Accounting For Carbon in Hemp Production Systems

A GHG Auditors Perspective

Industrial hemp exists at the nexus of environmental and economic decarbonization. Historically, we have eroded our agricultural production system’s ability to naturally self-regulate in pursuit of higher yields and wider margins. As a result, our ability to adapt to increasingly dramatic fluctuations in our climates temperature and moisture levels is handicapped at a time we need it most. Without the proper accounting and crediting methods, the environmental value proposition for cultivating industrial hemp remains a shallow narrative.

Like a financial auditor, the Greenhouse gas (GHG) auditors’ role is to inventory and account for the fluctuation of different emissions produced in a particular project’s operational scope. Scientific methods of systematic sampling, inventorying, and modeling are used to determine accuracy and performance. This data is compiled and reported in a Greenhouse gas statement which is denominated in “Tons of Carbon Dioxide Equivalencies”. More commonly referred to as ‘tC02e’, it is analogous to the reserve currency a business operates in and expects to see on any fiscal reporting. While many production systems produce a positive (+, as in “more”) amount of GHGs, some natural production systems containing carbon-based lifeforms, like forests or soils, can absorb GHGs over time. When audited properly, this amounts to a negative (-, as in less than zero) number. Many times, and especially in agriculture, other Greenhouse gasses such CH4 and N20 exist during the production cycle. As every greenhouse has as a distinct ‘global warming potential’, these gasses are converted into the base unit of measurement, tC02e. This is where the term “equivalency” comes from. These systems and mechanisms serve to de-risk and increase transparency.

As it pretrains to agriculture, and more specifically the cultivation of industrial hemp, GHG auditing must be viewed from a wider, more holistic lens. Managing GHG reductions depends largely on the permanence of storage. Success is determined by how well and how long a GHGs can be fixed in biological matter. This is expressed in two ways, “Ton-Year” accounting and “Ton-Ton” accounting methods. In the case of hemp, some GHG storage will occur in soils as roots and other microorganisms propagate. A Ton-year approach is best in soil enrichment. However, most GHGs will be stored in the bast fibers and leaves. This is best quantified using a “Ton-Ton” approach. Too often, a hard and fast number is attributed to hemps ability to sequester GHG, when in fact performance is a function of efficiency and growth rate. It is important to understand how an inventory is to be conducted in this context. While some sophisticated satellite imaging and modeling technology can be used to make accurate inferences at lower cost, direct sampling of soils and biomass volumes remains the most reliable method.
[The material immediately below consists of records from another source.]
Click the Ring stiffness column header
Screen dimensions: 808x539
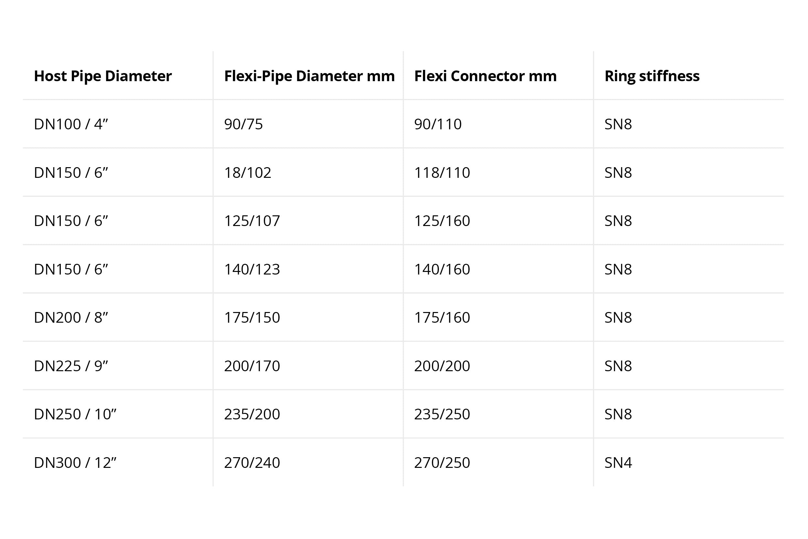(x=652, y=76)
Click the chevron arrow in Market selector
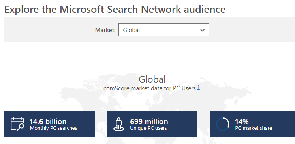 click(x=203, y=30)
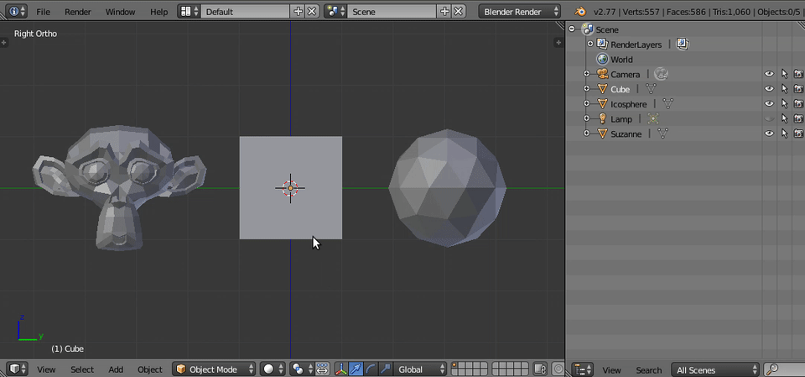Open the Render menu in top bar
Screen dimensions: 805x377
78,12
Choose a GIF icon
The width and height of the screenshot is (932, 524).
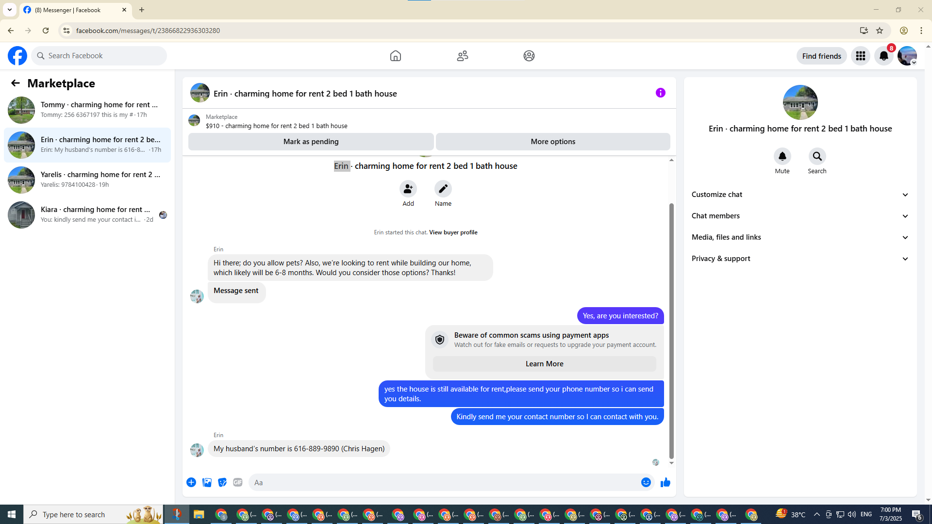[237, 482]
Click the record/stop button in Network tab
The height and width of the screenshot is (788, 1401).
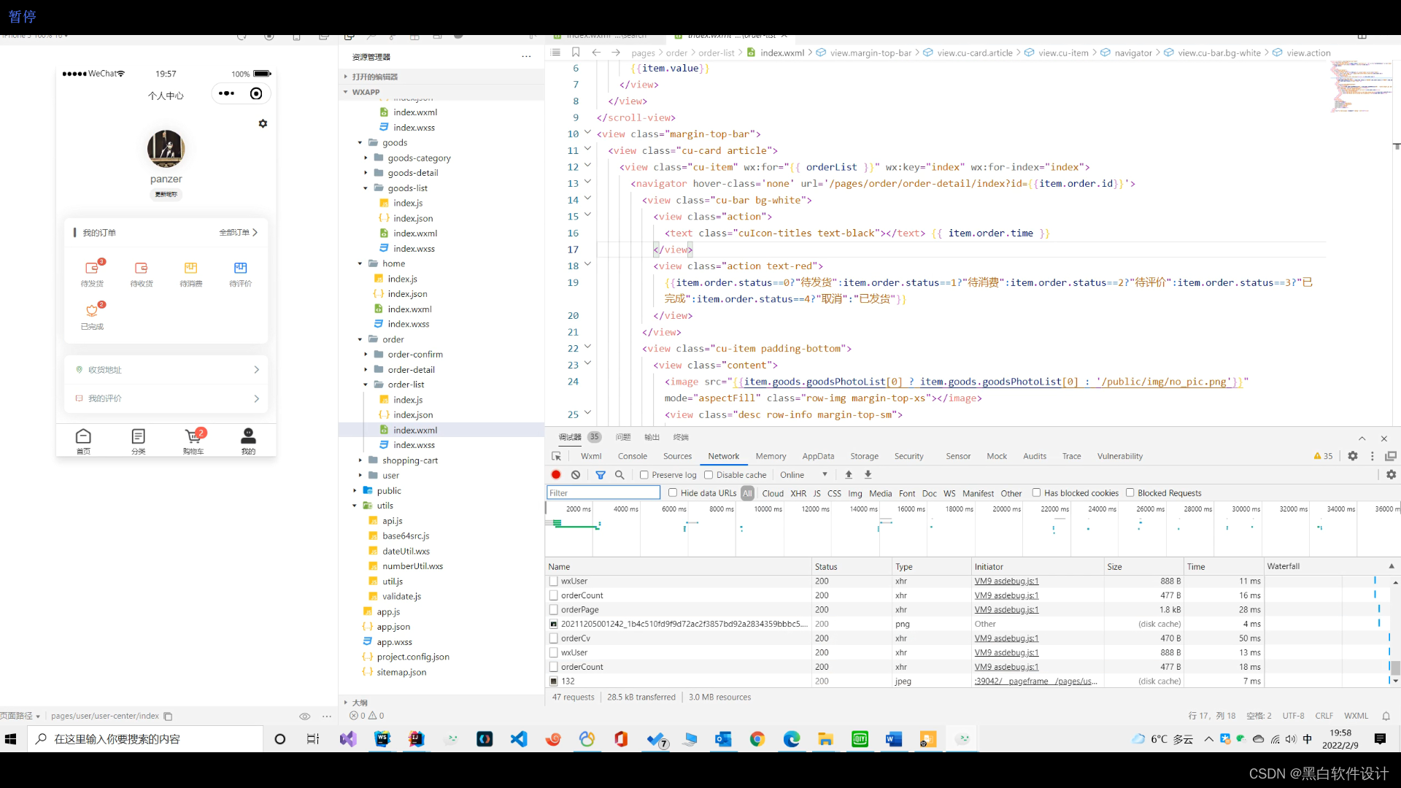(x=556, y=474)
As we navigate towards a more sustainable future, the ESG “race to the top” mentality continues to solidify. Wise business leaders who think strategically will understand that success is determined not just by risk and reward, but ever increasingly impact as well. A case study in low embodied emissions products in the industrial hemp supply chain, IND Hemp and Hempitecture recently announced a cooperative partnership presumably to produce, process and manufacture domestic hemp fiber insulation. Science and logic concur that a product consisting of natural materials has a lower carbon profile (or footprint) than that of a synthetic material. These valuable products don’t just increase a buildings energy efficiency, saving costs over the long term, but also reduce the embodied emissions profile of a building overall. Traditional mineral wool insulation on the other hand requires massive amounts of fossil fuel energy to manufacture and increases the emissions profile of a building. While hemp is not the answer to climate change, it is an important component of the solution. The more we support similar operations’ capacity to cultivate, quantify and utilize hemp intelligently, the better our ability to mitigate the risks of global warming and track success. If you are a cultivator of industrial hemp, interested in cultivating industrial hemp, own a company that processes industrial hemp, please consider contacting a GHG auditor to learn more about GHG inventorying and decarbonization techniques in agricultural production systems. Without the recognized levels of assurance provided by a certified GHG auditor, leveraging your GHG impact is an exercise in greenwashing at your own risk.